In: Economics
Reason(s) sales tax is efficient or inefficient (focus: comparing deadweight loss, the efficient outcome of the competitive model, and loss of production to society).
Ans- A local or state tax imposed as a percentage of the selling price of goods or services payable by the customer. The tax is not recognized as the seller’s earnings, however the seller only collects the tax and transmits the same to local or state authorities. Sales tax is a form of regressive taxation that is the liability is based on the percentage of income consumed, which is higher for low income earners. As a result, individuals earning a relatively lower income will pay a higher proportion of income in the form of sales tax, defining the regressive nature of the tax.
The biggest advantage to sales taxes are how economically efficient they are in collecting a single dollar of revenue for the government that is, they have the smallest negative impact on the economy per dollar collected.
Taxes create deadweight loss because they prevent people from buying a product that costs more after taxing than it would before the tax was applied. Deadweight loss is the loss of something good economically that occurs because of the tax imposed. Tax on a product alone is not the only contributor to deadweight loss.

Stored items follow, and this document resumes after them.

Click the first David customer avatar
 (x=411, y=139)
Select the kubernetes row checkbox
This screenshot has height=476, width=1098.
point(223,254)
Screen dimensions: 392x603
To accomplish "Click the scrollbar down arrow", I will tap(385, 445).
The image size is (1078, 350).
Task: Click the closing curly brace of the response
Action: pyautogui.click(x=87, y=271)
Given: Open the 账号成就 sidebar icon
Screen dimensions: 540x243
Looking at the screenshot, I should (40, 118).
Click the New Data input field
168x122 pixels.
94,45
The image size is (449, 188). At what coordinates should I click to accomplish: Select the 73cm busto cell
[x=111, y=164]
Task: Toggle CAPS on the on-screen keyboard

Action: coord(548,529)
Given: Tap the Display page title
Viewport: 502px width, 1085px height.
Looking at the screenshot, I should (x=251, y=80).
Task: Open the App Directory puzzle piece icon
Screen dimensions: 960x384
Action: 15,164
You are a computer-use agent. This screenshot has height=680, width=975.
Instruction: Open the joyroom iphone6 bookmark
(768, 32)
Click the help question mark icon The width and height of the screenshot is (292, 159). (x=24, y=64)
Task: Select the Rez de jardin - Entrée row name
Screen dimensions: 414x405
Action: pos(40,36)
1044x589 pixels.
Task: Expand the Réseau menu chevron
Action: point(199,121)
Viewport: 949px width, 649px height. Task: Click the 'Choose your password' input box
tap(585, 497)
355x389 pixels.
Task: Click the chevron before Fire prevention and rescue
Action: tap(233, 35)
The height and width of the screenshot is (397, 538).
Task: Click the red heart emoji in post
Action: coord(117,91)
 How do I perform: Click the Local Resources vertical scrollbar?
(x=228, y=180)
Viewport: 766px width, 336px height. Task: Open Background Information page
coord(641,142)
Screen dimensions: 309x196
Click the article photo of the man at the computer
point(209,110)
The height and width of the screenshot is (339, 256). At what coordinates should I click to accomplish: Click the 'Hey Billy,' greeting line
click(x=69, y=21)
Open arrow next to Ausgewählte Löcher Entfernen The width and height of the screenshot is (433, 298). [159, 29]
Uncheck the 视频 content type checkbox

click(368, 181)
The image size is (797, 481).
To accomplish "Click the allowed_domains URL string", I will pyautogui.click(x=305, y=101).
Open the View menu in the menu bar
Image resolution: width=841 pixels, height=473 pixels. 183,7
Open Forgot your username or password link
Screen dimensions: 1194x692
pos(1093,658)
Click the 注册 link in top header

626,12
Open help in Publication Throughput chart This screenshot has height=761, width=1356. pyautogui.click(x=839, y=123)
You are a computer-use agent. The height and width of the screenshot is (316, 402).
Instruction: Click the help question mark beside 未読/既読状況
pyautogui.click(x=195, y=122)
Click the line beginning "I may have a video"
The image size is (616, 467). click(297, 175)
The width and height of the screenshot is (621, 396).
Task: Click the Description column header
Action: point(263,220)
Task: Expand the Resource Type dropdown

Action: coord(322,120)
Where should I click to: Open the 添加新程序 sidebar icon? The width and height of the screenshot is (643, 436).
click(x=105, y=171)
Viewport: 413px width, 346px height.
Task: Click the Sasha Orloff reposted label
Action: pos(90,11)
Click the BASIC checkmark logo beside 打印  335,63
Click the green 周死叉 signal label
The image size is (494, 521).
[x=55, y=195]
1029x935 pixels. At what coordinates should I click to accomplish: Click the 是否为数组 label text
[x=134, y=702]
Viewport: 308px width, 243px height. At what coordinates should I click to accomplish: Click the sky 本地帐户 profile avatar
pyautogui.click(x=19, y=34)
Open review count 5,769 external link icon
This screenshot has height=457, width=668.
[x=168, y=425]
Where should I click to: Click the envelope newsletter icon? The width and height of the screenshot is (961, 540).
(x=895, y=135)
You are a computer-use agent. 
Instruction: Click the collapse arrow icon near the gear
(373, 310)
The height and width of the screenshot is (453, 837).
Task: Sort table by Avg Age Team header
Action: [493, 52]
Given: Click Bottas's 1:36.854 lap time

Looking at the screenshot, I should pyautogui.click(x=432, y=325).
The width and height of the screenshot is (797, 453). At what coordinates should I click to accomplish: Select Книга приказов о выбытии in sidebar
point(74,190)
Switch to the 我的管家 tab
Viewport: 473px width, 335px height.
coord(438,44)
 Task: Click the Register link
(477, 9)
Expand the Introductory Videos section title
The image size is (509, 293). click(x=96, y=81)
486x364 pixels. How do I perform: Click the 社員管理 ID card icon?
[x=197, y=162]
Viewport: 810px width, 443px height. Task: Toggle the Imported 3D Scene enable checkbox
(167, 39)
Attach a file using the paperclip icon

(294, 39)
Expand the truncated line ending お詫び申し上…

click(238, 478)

The pre-tax market price, i.e., the effective price that the seller gets to keep. This is to be compared to the market price in a world without sales tax.
The post-tax market price, i.e., the effective price that the buyer pays. This is obtained by adding the sales tax to the pre-tax market price. This is to be compared to the market price in a world without sales tax.
The equilibrium quantity traded. This is to be compared to the equilibrium quantity traded in a world without sales tax. This is an analytical study in perfect competition.